In die Aufsicht der Las-Meninas-Szenerie (Bild unten) habe ich den Abstand des Malers vom Bild mit einer blauen Linie eingetragen, den Abstand zwischen den Meninas mit einer grünen. V = Velázquez der Maler; S = María Agustina Sarmiento de Sotomayor; M = Infanta Margarita; I = Isabel de Velasco; U = Marcela de Ulloa; G = Guardadamos; B = Mari Bárbola; H = Hund; N = Nicolas Pertusato
(Zeichnung aus: John F. Moffitt: Velázquez in the Alcazar Palace in 1656: The Meaning of the Mise-en-scène of Las meninas. In: Art history, 6. Jg. (1983), Nr. 3, S. 272–300, hier: S. 283 (Ausschnitt). Die Beschriftungen habe ich geändert.)
Foucault betont ebenfalls eine Zweiteilung der Gruppe, bezieht sich dabei jedoch auf eine andere Gliederung:
„Schließlich gibt es zwei Gruppen, aus jeweils zwei Personen: die eine ist etwas zurückgezogen [Marcela de Ulloa und der Wächter], die andere besteht aus Zwergen und befindet sich ganz im Vordergrund. (…) Durch ihre Stellung und ihre Größe entsprechen die beiden Gruppen einander und bilden eine Dublette.

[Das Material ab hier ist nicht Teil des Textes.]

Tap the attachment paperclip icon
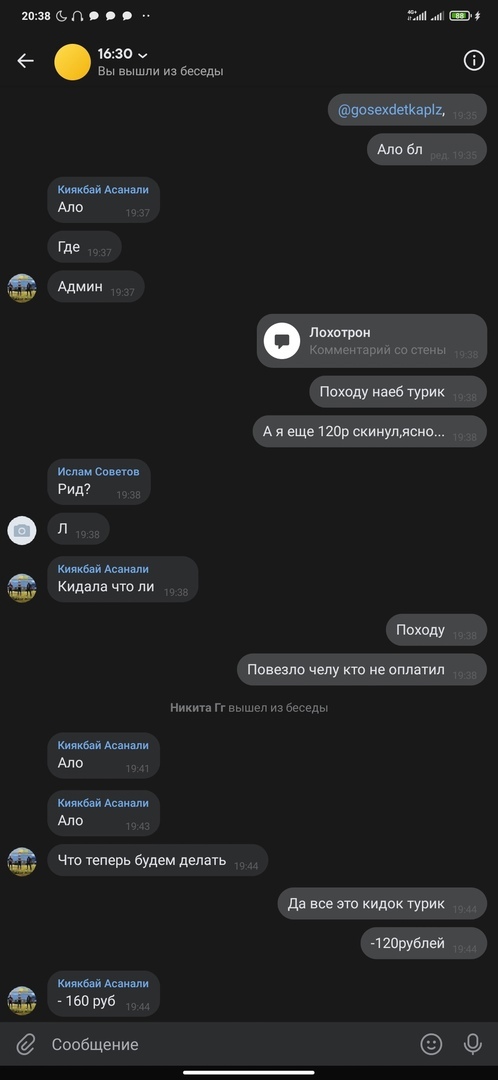25,1045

Weiter hinten die Höflinge (die Frau links schaut nach rechts), weiter vorne die Zwerge (der Knabe, der sich ganz außen rechts befindet, betrachtet das Bildinnere).“ (A.a.O., S. 41)
der phantasmatischen Präsenz des Malers: Mit der „phantasmatischen Präsenz“ bringt Lacan das Phantasma ins Spiel.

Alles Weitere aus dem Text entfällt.